Palestinian President Mahmoud Abbas has demanded that Israel "totally halts" its colonisation of Palestine's West Bank territory while peace talks brokered by US President Barack Obama take place.
Mr Obama began hosting the talks between Palestinian, Israeli, Egyptian and Jordanian leaders by asking: "Do we have the wisdom and the courage to walk the path of peace?"
Speaking at a joint press conference with the other four leaders at the White House, President Obama said he was cautiously hopeful that, despite Israel's 62-year occupation of Israel, a peace agreement can at last be reached.
Israel has already destabilised the talks by declaring that a partial freeze on building homes on occupied Palestinian territory for Jewish settlers will not be continued when it expires towards the end of this month.
Israeli Prime Minister Benjamin Netanyahu also ominously insisted that "peace requires security arrangements," but attempted to strike a conciliatory tone at least while in the White House and went on to describe President Abbas as "my partner in peace."
Mr Netanyahu said that "it is up to us to overcome the agonising conflict between our peoples and to forge a new beginning," while Jordan's King Abdullah said that, for the process to succeed, the Middle East leaders needed the US president's "support as a mediator, honest broker and a partner.
"If hopes are disappointed again, the price of failure will be too high for all," he warned.

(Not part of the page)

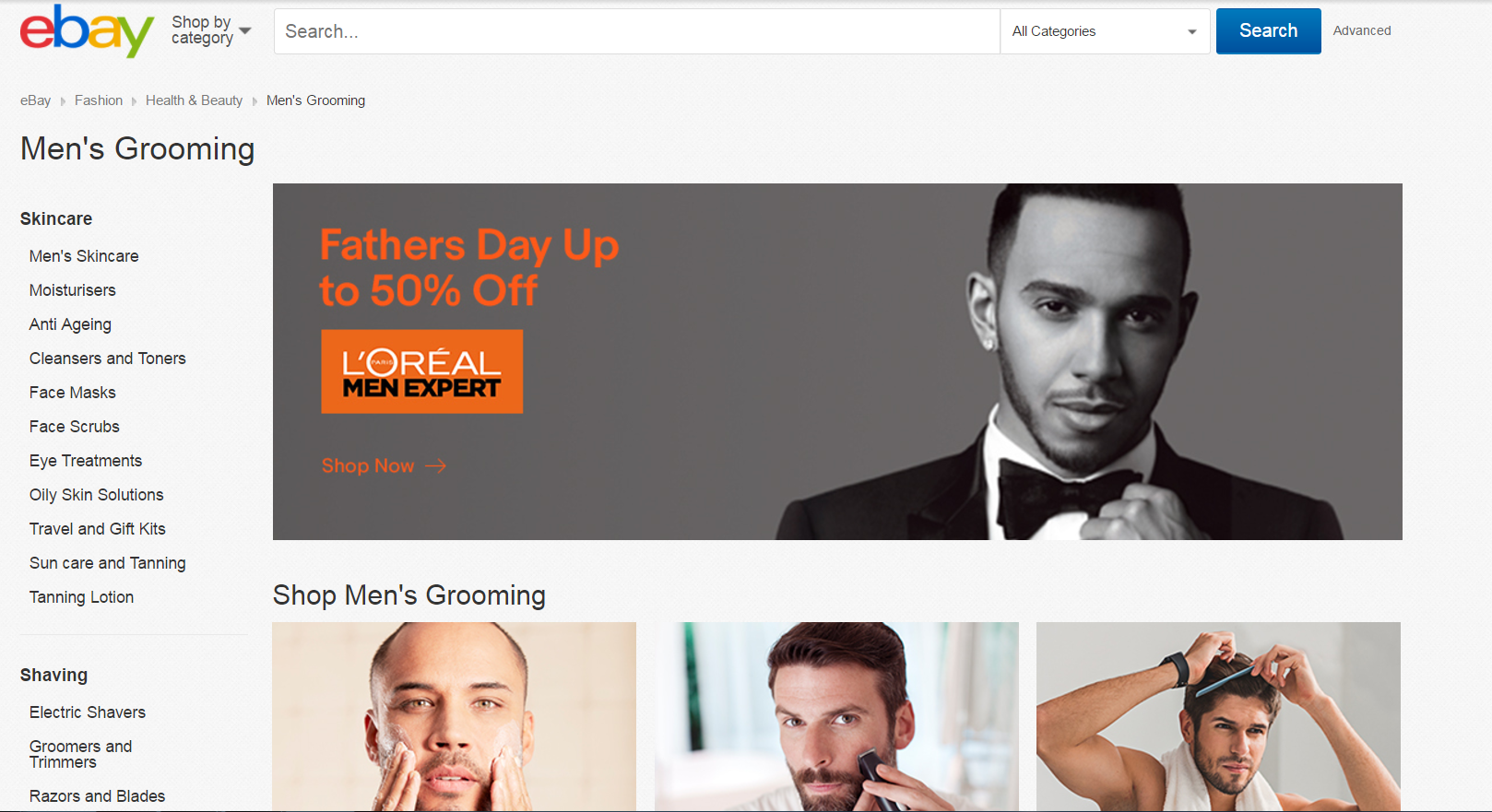Click the hair combing man thumbnail
Image resolution: width=1492 pixels, height=812 pixels.
[x=1218, y=716]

President Obama's Middle East special envoy George Mitchell countered criticism that a peace deal would be unlikely to be achieved within the one-year timescale insisted upon by his boss and argued that allowing the Israeli-Palestinian conflict to "continue indefinitely is more risky than making hard decisions.
"It's very important to create a sense that this has a definite concluding point - and we believe that it can be done," he asserted.

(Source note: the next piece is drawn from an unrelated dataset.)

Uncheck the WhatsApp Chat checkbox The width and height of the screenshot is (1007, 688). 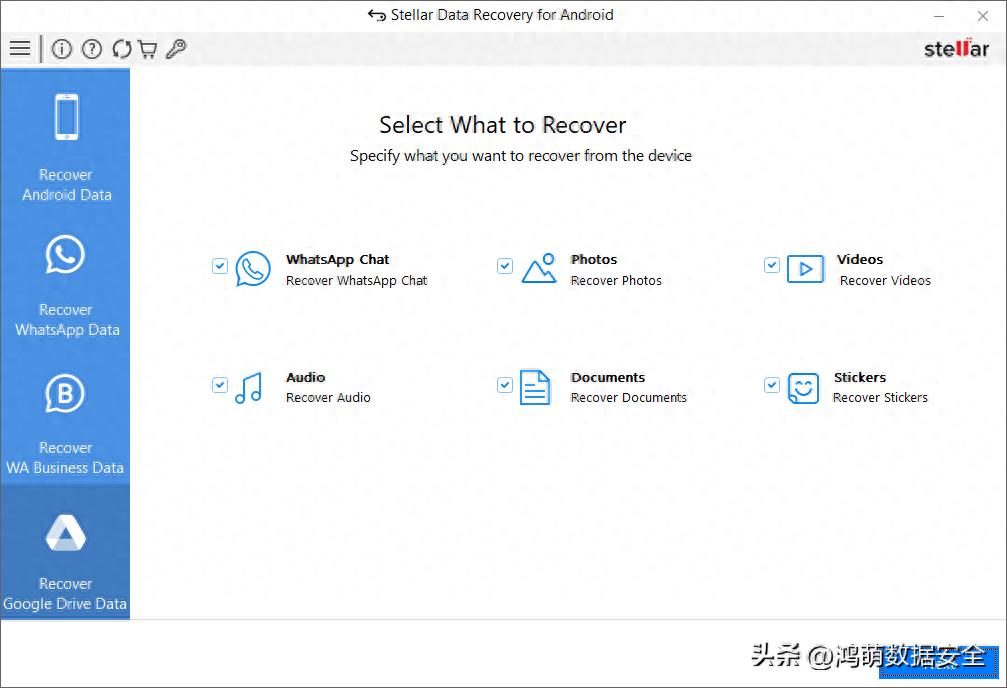[220, 266]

However, Palestinian Hamas spokesman Sami Abu Zuhri declared that the group, which won democratic elections held in the Palestinian territories of Gaza and the West Bank in 2006, would continue to treat Israel as an occupier and would continue to target Israelis during the peace talks.
"Operations of resistance will continue and the measures by the occupation will not block them," Mr Zuhri warned.